How does love return to everyday life?

We both have a lot to do, but everything is running smoothly. Why is time for two so important?

Because time stress is one of the biggest love killers for a relationship - even if the deadly effect reveals itself rather creeping. In a survey conducted by GfK Marktforschung, around a quarter of the respondents, who had seriously considered separating from their current partner, "gave too little time for one another" as reason for this. 42 percent called "frequent dispute" as a potential reason for separation. Both things are connected: If you have little time for each other, argue more.

One might think: Who spends less time together, has less time to argue, right?

Unfortunately, it is not that we spend the precious time together for two, to let us go well together. If there is never the opportunity to discuss problems or clarify misunderstandings, then you have to use the time you have with each other constantly to extinguish current fires. So often come into conversation, then accumulates no trouble, which later escalates in a monster crash.

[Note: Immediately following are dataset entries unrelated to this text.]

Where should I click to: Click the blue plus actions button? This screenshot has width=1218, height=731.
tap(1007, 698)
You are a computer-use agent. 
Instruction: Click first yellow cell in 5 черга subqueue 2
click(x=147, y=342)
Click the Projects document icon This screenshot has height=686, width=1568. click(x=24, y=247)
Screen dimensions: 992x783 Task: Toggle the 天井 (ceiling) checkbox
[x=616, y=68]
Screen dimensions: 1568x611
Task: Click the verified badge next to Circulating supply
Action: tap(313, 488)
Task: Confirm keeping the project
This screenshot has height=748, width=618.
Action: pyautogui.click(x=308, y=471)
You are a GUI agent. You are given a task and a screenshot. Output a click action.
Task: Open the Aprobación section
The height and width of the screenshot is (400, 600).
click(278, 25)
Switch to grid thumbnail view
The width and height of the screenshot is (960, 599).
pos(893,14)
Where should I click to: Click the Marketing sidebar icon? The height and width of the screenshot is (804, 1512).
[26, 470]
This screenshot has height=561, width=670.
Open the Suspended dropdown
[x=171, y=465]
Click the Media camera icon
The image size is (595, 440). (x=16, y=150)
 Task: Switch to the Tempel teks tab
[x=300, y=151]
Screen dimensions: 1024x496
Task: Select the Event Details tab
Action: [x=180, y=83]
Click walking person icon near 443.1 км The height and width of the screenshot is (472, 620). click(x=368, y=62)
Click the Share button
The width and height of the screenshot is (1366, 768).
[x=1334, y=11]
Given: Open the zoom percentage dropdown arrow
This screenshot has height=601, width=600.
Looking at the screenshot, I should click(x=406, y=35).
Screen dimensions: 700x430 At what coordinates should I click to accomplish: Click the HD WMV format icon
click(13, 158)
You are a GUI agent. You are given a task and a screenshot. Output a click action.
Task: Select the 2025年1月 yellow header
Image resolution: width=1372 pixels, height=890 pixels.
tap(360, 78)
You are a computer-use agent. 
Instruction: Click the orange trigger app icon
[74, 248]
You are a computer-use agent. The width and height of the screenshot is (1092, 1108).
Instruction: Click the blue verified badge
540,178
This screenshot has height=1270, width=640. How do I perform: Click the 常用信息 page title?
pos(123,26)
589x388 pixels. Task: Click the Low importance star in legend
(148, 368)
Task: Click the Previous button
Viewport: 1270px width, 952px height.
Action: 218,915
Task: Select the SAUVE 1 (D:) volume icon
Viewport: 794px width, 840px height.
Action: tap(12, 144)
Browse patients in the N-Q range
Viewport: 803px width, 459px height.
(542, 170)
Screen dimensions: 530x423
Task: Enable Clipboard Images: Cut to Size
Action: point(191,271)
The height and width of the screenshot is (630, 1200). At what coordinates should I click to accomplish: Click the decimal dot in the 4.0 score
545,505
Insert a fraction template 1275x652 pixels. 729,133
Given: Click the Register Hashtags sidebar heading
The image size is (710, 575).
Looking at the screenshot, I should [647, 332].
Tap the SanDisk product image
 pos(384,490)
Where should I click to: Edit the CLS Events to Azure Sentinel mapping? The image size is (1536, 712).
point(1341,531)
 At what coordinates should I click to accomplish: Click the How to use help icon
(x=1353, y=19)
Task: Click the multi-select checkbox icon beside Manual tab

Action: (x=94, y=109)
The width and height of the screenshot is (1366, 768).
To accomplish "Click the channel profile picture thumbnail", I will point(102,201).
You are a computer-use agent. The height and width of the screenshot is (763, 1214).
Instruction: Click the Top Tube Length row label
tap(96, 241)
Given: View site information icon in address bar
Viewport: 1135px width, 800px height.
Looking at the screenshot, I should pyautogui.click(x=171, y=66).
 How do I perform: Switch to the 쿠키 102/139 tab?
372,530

It sounds as if spending time together is always about wallowing in problems. But do we have to talk about our relationship all the time?

No of course not. But at least once a day make a real connection to each other. This can be a conversation, but it can also be a foot massage on the couch or in the morning a not only fleetingly kissed farewell kiss. "Even if you slept with each other every night, an unexpected loving embrace in the kitchen could give you more of a real sense of solidarity, and you need that kind of moment every day," says couple therapist Mira Kirshenbaum. If one had to carry out a certain medical procedure every day, for example injecting insulin, one would also do that. So why not make a real connection to the partner once a day? "It's just as important for the health of your relationship," explains the couple's therapist.



A fresh cell cure for love so. Sounds a bit like kitchen psychology.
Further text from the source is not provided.